Chen GM, Pather SR, DeLisser HM. Trends in the Use of Common Words and Patient-Centric Language in the Titles of Medical Journals, 1976-2015. JAMA Netw Open. 2019;2(3):e191083. doi:10.1001/jamanetworkopen.2019.1083
Does the language of medicine in academic journals indicate whether the culture of clinical investigation has shifted toward patient centeredness?
In this qualitative study of medical language of 302 293 articles from 5 premier medical journals, use in the last 40 years has changed to reflect a shift from individuals to populations, a separation of patient and disease, and an increase in patient-centric titles.

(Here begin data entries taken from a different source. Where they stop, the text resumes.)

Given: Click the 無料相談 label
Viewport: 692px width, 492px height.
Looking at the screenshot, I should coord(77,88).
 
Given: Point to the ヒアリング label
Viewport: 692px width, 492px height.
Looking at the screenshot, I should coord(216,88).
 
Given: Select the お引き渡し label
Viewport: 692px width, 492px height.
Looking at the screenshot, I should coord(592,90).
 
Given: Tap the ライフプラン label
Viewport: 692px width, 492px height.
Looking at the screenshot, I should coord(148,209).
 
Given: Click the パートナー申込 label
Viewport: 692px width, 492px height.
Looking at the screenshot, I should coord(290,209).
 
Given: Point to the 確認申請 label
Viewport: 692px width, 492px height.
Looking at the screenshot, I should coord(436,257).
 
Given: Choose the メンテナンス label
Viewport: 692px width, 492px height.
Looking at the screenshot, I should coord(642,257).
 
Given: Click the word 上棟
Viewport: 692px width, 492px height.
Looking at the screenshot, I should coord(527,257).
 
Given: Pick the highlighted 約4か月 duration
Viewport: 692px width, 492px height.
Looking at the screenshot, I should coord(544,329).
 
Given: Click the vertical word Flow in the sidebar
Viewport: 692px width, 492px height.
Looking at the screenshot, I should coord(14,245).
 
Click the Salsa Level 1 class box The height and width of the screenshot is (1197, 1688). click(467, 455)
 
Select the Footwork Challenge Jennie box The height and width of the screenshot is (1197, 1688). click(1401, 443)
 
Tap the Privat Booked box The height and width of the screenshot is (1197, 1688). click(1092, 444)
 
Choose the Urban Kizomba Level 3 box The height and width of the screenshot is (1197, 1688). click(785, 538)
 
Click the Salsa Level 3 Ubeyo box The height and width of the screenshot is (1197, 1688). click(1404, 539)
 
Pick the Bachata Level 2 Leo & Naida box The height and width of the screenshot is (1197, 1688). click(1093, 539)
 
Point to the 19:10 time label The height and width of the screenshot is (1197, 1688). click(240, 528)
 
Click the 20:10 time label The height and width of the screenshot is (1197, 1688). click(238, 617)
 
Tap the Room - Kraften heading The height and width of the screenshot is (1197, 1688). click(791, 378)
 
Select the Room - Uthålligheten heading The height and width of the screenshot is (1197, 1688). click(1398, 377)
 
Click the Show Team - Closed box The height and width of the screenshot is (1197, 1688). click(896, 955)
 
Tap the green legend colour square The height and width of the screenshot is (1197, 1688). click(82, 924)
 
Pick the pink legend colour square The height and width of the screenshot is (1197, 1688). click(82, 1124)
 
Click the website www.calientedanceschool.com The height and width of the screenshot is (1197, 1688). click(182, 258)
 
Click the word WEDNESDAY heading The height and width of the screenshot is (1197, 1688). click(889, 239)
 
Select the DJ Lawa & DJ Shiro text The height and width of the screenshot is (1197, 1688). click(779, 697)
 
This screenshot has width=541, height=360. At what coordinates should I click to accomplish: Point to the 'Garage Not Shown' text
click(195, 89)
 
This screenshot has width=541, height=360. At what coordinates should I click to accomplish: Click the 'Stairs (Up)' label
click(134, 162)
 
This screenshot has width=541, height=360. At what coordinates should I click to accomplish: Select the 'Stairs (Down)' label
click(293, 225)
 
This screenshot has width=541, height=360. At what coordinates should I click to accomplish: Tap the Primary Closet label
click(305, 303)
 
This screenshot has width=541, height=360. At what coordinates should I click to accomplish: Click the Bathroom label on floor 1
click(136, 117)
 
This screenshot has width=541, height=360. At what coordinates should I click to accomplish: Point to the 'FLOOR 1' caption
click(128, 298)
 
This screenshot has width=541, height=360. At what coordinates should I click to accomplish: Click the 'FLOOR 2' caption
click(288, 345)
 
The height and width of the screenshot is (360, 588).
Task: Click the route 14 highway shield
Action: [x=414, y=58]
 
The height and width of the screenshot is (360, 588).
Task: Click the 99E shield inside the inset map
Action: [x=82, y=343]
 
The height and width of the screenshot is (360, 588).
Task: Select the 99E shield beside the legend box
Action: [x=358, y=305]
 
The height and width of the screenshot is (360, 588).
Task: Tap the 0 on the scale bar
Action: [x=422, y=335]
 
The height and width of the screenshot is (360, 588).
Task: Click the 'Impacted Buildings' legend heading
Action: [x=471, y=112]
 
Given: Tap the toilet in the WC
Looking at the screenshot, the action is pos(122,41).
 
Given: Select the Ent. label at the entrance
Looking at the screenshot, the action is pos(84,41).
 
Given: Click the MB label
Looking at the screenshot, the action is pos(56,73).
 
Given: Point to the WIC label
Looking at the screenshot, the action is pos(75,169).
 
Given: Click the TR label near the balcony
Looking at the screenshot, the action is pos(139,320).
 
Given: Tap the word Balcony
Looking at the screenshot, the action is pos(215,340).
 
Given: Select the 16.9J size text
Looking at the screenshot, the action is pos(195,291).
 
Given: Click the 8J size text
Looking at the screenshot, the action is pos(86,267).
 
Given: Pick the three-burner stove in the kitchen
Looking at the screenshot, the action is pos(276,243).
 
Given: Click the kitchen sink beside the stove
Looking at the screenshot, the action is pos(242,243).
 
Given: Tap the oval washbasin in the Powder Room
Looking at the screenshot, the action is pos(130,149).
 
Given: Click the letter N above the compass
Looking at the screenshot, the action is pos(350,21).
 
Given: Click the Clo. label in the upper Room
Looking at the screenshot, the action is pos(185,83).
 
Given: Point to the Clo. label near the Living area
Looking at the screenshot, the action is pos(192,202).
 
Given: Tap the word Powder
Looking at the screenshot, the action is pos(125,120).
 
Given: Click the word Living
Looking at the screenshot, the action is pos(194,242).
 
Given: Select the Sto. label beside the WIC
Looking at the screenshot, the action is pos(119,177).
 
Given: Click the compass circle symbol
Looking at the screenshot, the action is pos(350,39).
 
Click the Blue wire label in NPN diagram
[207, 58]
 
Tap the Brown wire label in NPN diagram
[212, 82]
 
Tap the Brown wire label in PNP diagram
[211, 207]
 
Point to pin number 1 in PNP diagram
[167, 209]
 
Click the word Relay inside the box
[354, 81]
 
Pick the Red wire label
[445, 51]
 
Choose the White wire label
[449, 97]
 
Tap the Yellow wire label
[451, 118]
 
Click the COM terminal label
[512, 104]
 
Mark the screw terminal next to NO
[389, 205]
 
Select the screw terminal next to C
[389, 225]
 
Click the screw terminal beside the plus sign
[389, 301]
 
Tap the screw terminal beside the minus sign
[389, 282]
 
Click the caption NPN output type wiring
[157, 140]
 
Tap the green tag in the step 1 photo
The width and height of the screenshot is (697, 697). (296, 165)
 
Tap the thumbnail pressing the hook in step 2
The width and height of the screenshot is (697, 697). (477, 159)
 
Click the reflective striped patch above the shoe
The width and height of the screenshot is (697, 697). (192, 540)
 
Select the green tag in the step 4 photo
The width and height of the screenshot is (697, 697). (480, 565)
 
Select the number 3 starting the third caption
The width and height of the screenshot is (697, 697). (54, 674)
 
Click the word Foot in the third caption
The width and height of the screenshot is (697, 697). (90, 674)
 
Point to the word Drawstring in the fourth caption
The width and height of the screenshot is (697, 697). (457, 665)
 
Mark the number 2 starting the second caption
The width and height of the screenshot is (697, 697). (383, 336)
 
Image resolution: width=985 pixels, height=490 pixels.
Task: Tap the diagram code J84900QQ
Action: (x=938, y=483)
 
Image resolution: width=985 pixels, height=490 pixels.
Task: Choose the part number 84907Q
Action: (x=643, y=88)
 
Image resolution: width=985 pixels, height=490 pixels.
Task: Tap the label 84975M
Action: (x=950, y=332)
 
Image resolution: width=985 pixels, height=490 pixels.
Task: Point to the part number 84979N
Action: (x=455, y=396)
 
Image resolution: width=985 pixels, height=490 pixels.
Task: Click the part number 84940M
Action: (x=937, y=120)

Whereas medical language previously emphasized treatments and disease processes, the trend during the last 40 years has been to separate patients from their disease and to emphasize the patient rather than characterize patients by their disease.
The language of medical research appears to be intrinsically tied to the culture of medical research and provides a unique window into broader trends in the culture of medicine.
To analyze medical language from 5 premier medical journals and investigate broader changes in the culture of clinical investigation during the last 40 years.
Design, Setting, and Participants
In this qualitative study using a data-driven analysis, 302 293 PubMed records were extracted from JAMA, The Lancet, Annals of Internal Medicine, the BMJ, and New England Journal of Medicine from January 1, 1976, through December 31, 2015, to identify key trends in medical language. A frequency analysis was applied across the 40-year time frame in JAMA to assess the major trends in all publication types. Patient-centered language was analyzed in clinical trials in the flanking time periods (1976-1980 and 2011-2015) across the 5 journals. Data were analyzed from November 16, 2016, through November 9, 2018.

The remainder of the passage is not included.